Превращает «Великий Гэтсби» из мелодрамы в трагедию фигура повествователя, Ника Каррауэя, и участника описываемых им событий, и их позднейшего комментатора. Этот прием был заимствован Фицджералдом у Дж. Конрада (фигура Марлоу в новелле «Сердце тьмы») и усовершенствован. В отличие от Марлоу, достаточно случайно вспоминающего о некоем приключении юности, когда он в дебрях Африки пытался разгадать загадку славящегося своей жестокостью «великого» Куртца, Каррауэй не просто хроникер, собирающий сведения о загадочном соседе, а молодой писатель. Ник постепенно начинает работу над автобиографическим произведением, где Гэтсби важен не только сам по себе, но и как ориентир исторического самопознания. Линия Каррауэя (проверка своей честности, традиционалистских ценностей Среднего Запада) развивается параллельно с линией Гэтсби, коллизии которой вскрывают противоречие между «мечтой», воистину

«американской мечтой» — в следовании ей Гэтсби действительно незауряден, «велик», и грубо материалистическими, «великими» разве что в ироническим смысле, средствами ее достижения.

Благодаря этому параллелизму выясняется, что Ник — единственный персонаж романа, чьи взгляды по ходу действия и повествования о нем меняются.
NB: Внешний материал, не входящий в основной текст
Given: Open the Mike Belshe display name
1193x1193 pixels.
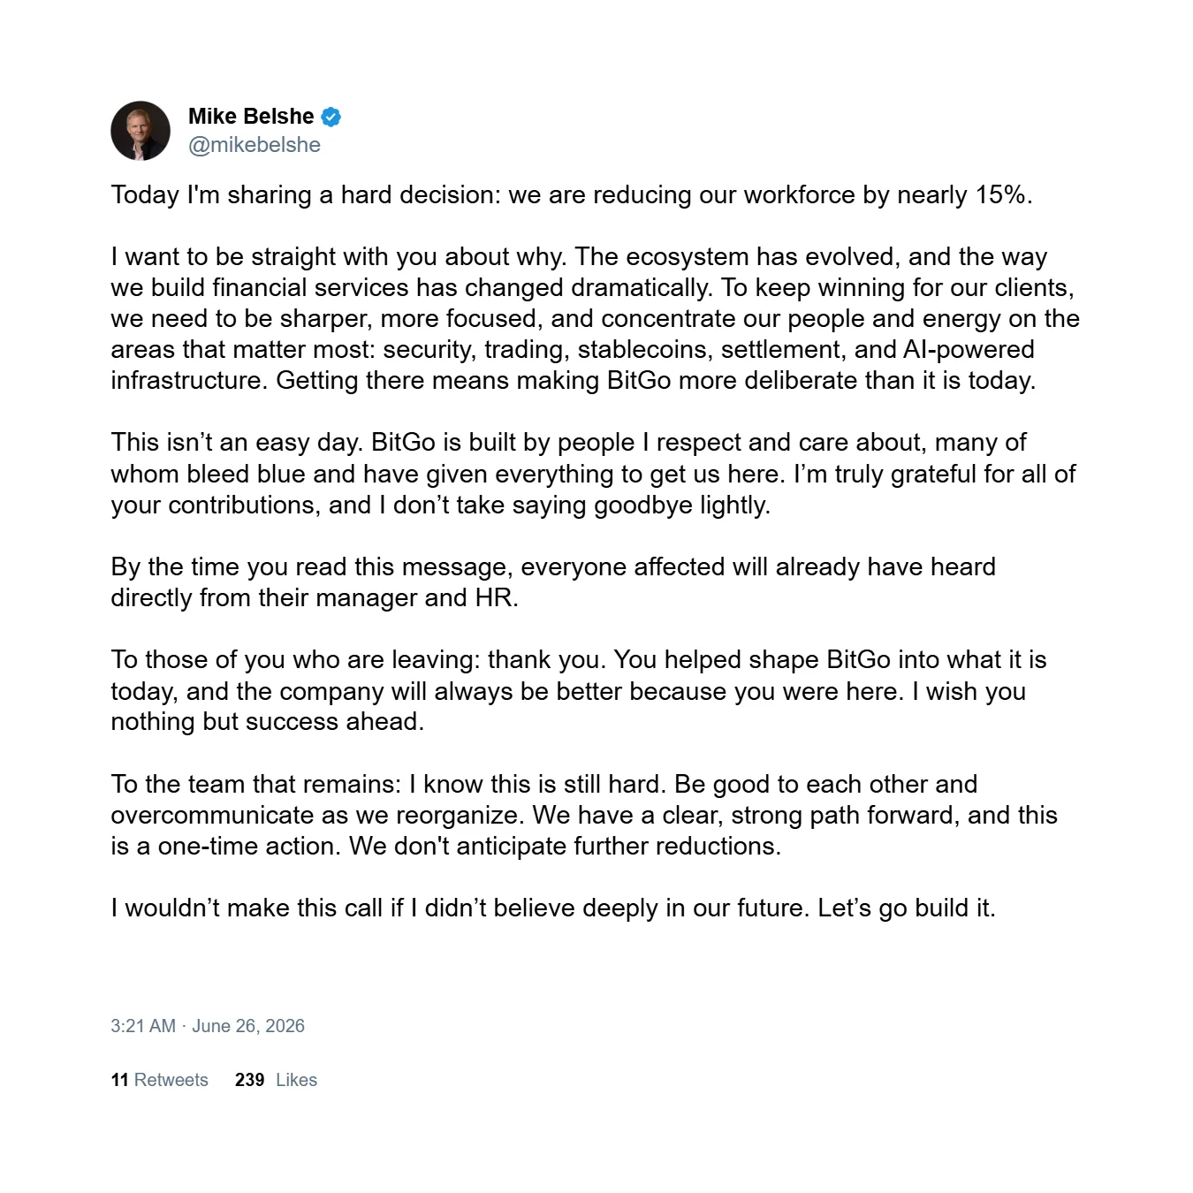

Познавательные способности Карра- уэя — лирический фермент «Великого Гэтсби». Романтическая неудовлетворенность но поводу поисков Эльдорадо и неутешительности самопознания выдает в Фицджералде уже не ученика Конрада (Гэтсби напоминает Ностромо и «лорда» Джима), а продолжателя традиции психологических штудий Г. Джеймса. Именно склонность к «двойному зрению» дает Нику шанс уйти от безапелляционных суждений в духе пытливого «натуралиста», подобного Штейну (собирателю редких бабочек из конрадовского романа «Лорд Джим»). Путь повествователя — от догматичности к гибкости, от хладности ума джеймсовского Уинтерборна («Дейзи Миллер») к неясным сожалениям и душевной теплоте. Признав свою косвенную вину в гибели Гэтсби, он становится невольным свидетелем того, как задуманное идеально вульгаризируется, овеществляется и, поклоняясь «отцу мира сего» — богатству (звук голоса Дэзи подобен звону золотых монет), влечется к небытию. Эта интонация романа неожиданно указывает на туманное католическое прошлое Фицджералда. «Вина» Гэтсби — общая вина американцев, вольно или невольно подменивших веру в «зеленый огонек», свет «будущего счастья» (мотив, возникающий в самом конце романа) на лжерелигию. Параллельно в последней главе «Великого Гэтсби» возникает воспоминание о поездке на рождественские каникулы в сельские глубины Америки. Словом, и Кар- рауэй, и Гэтсби, и Дэзи — все они «блудные дети» Среднего Запада, оторвавшиеся от своих корней, попавшие в вавилонский плен новейшей городской цивилизации.